* **TASK REQUIREMENTS**:
Before copying, set the images aside; then transcribe every entry below exactly.

* **THE RECORDS**:

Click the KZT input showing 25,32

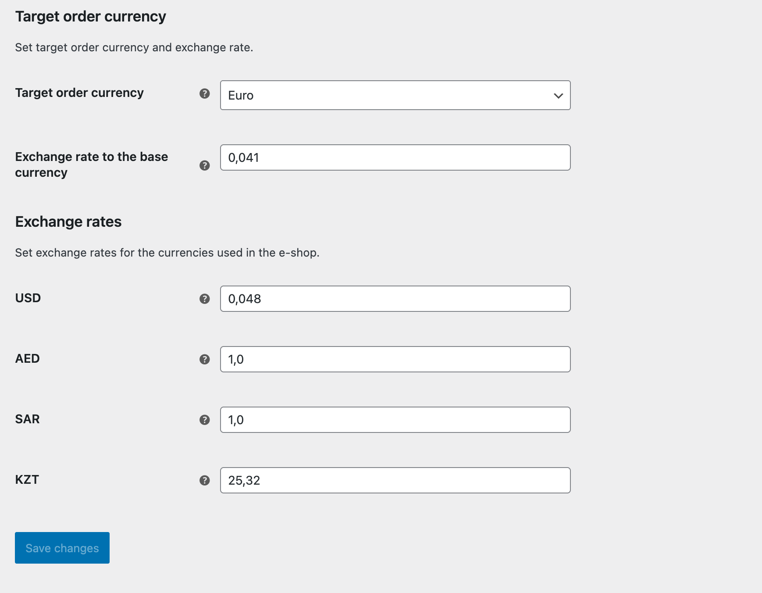(395, 480)
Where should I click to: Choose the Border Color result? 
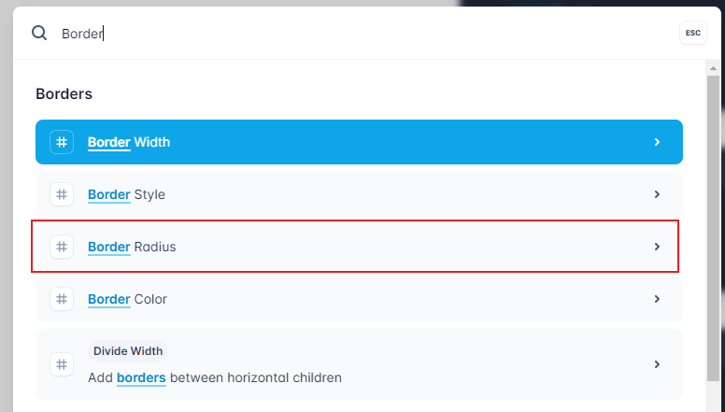tap(359, 299)
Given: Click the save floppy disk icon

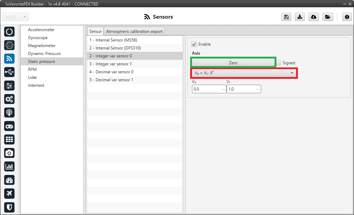Looking at the screenshot, I should click(x=286, y=17).
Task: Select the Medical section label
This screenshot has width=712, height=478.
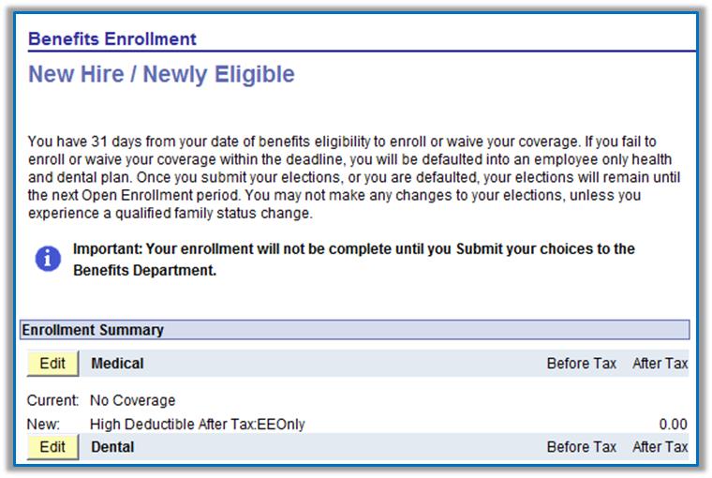Action: pyautogui.click(x=117, y=364)
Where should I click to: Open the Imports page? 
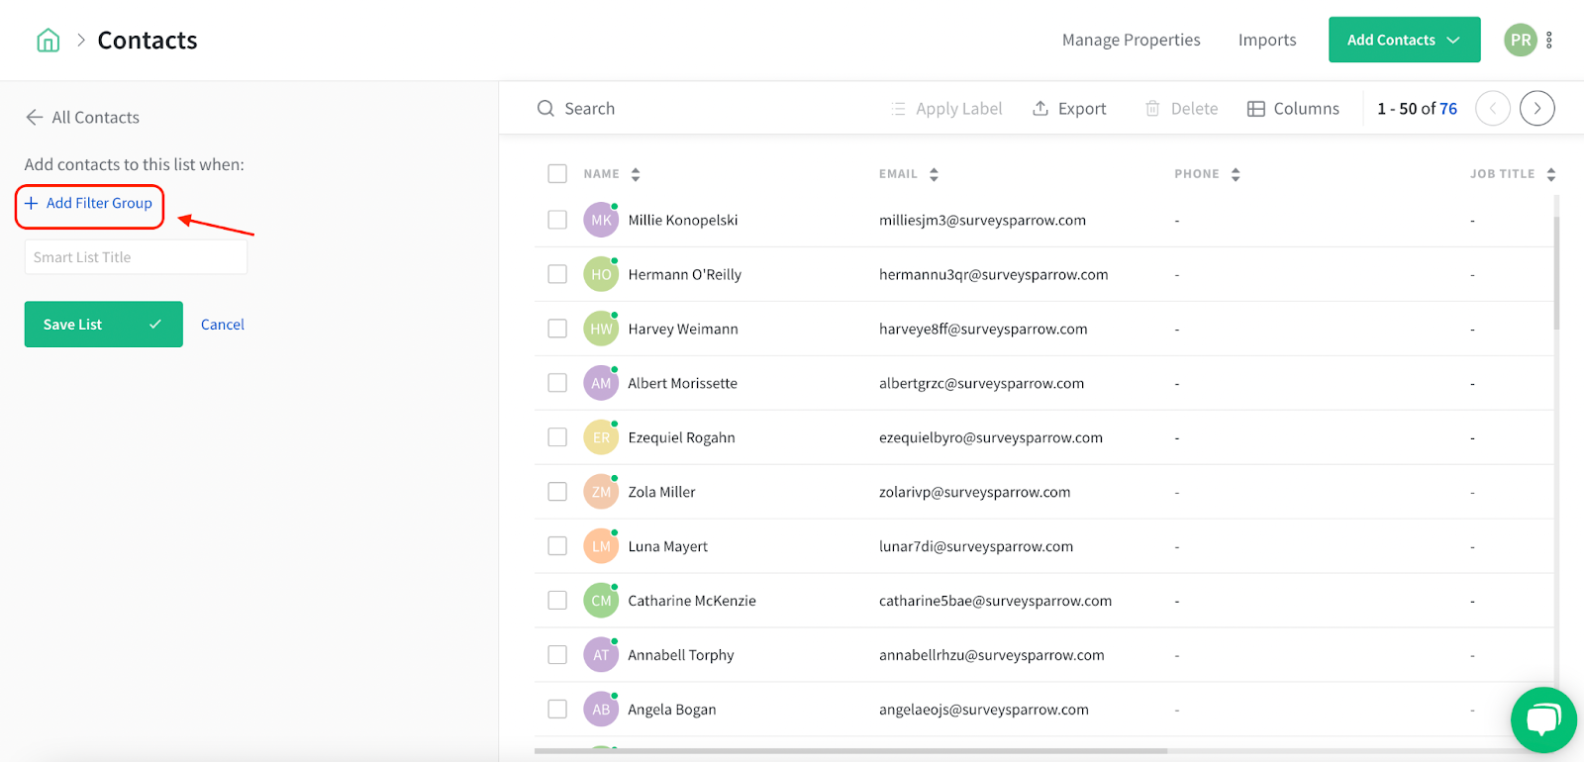pyautogui.click(x=1267, y=40)
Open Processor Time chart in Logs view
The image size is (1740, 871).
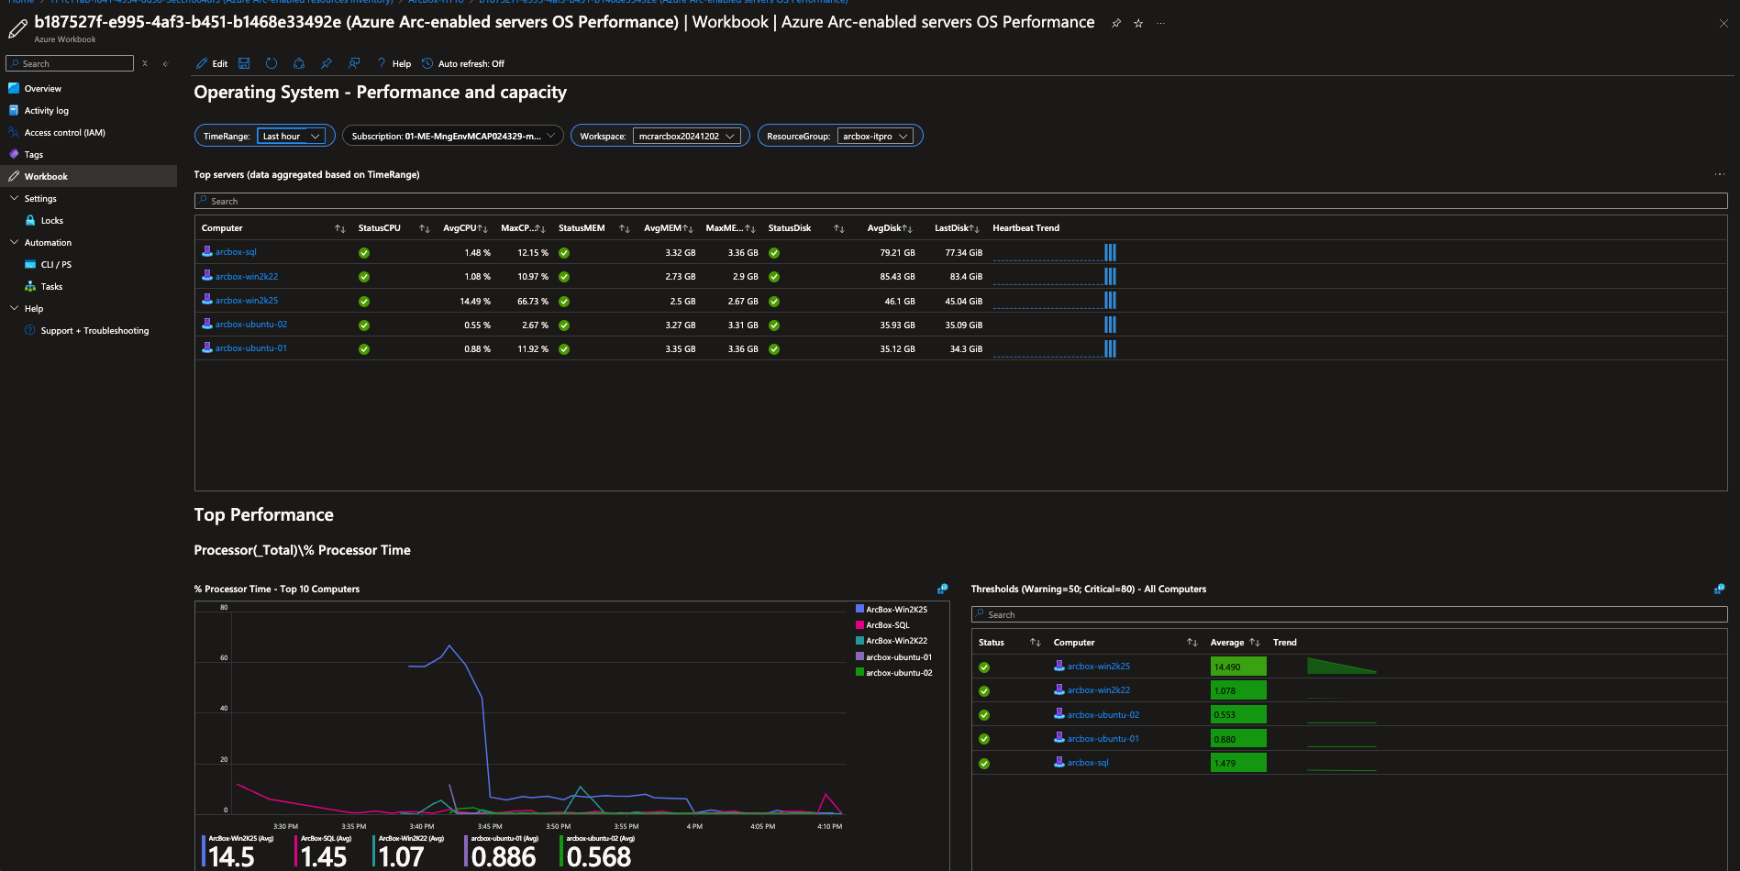pos(942,589)
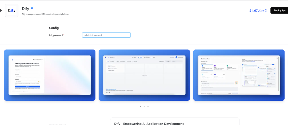The image size is (288, 125).
Task: Click the Dify logo tile
Action: tap(11, 11)
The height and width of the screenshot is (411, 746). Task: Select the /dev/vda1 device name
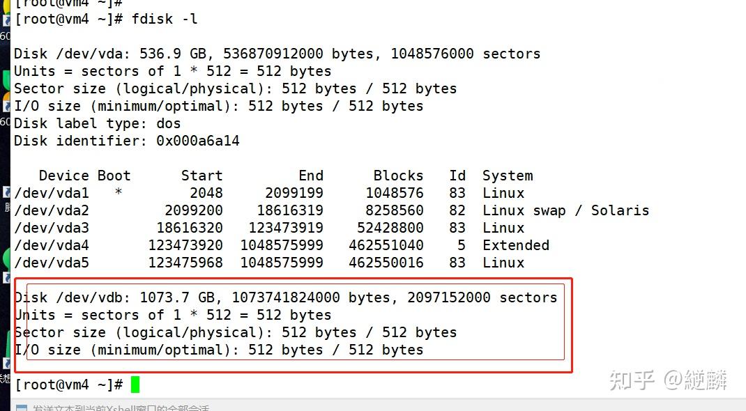[52, 193]
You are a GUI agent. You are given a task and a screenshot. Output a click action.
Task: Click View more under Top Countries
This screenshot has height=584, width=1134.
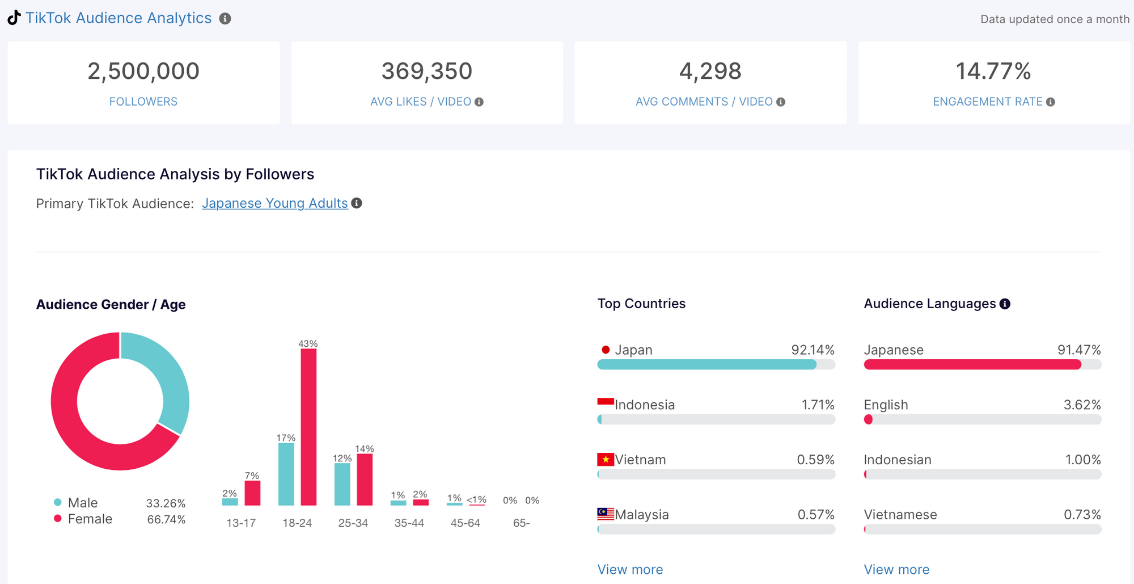coord(630,569)
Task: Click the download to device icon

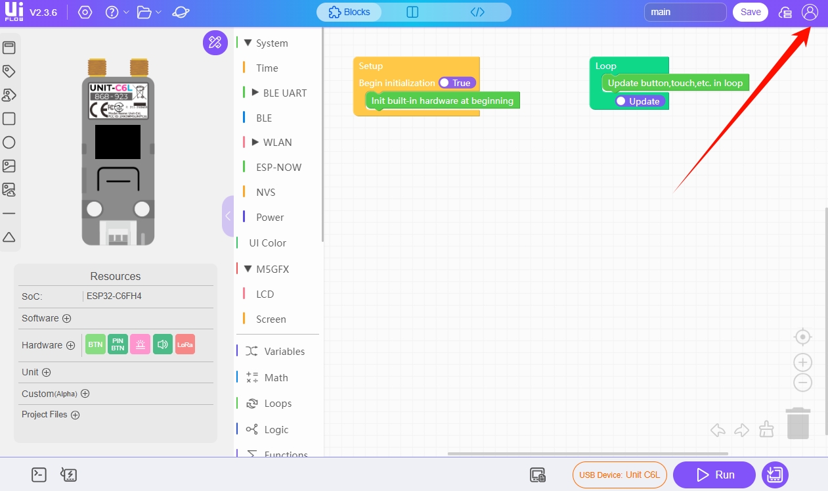Action: coord(775,475)

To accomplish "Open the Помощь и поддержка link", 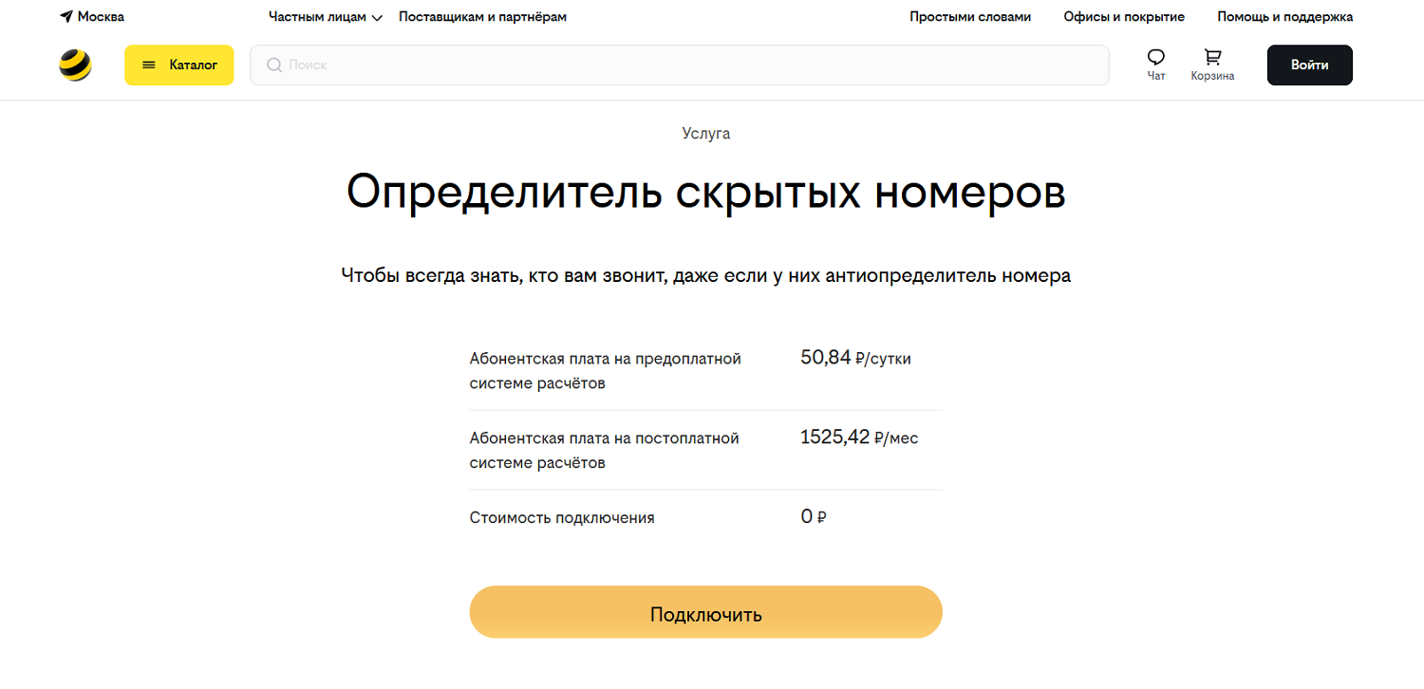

* **FINAL ANSWER**:
Click the KZT input showing 25,32

(395, 480)
Where should I click to: Choose the Border Color result? 
tap(359, 299)
Given: Click the save floppy disk icon

Looking at the screenshot, I should click(x=286, y=17).
Task: Select the Medical section label
This screenshot has width=712, height=478.
Action: pyautogui.click(x=117, y=364)
Where should I click to: Open the Imports page? 
pyautogui.click(x=1267, y=40)
Open Processor Time chart in Logs view
The image size is (1740, 871).
pos(942,589)
The image size is (288, 125).
Task: Click the Dify logo tile
Action: tap(11, 11)
The height and width of the screenshot is (411, 746). Task: Select the /dev/vda1 device name
[52, 193]
You are a GUI agent. You are given a task and a screenshot. Output a click action.
Task: Click View more under Top Countries
This screenshot has height=584, width=1134.
coord(630,569)
Task: Click the download to device icon

Action: coord(775,475)

To accomplish "Open the Помощь и поддержка link", 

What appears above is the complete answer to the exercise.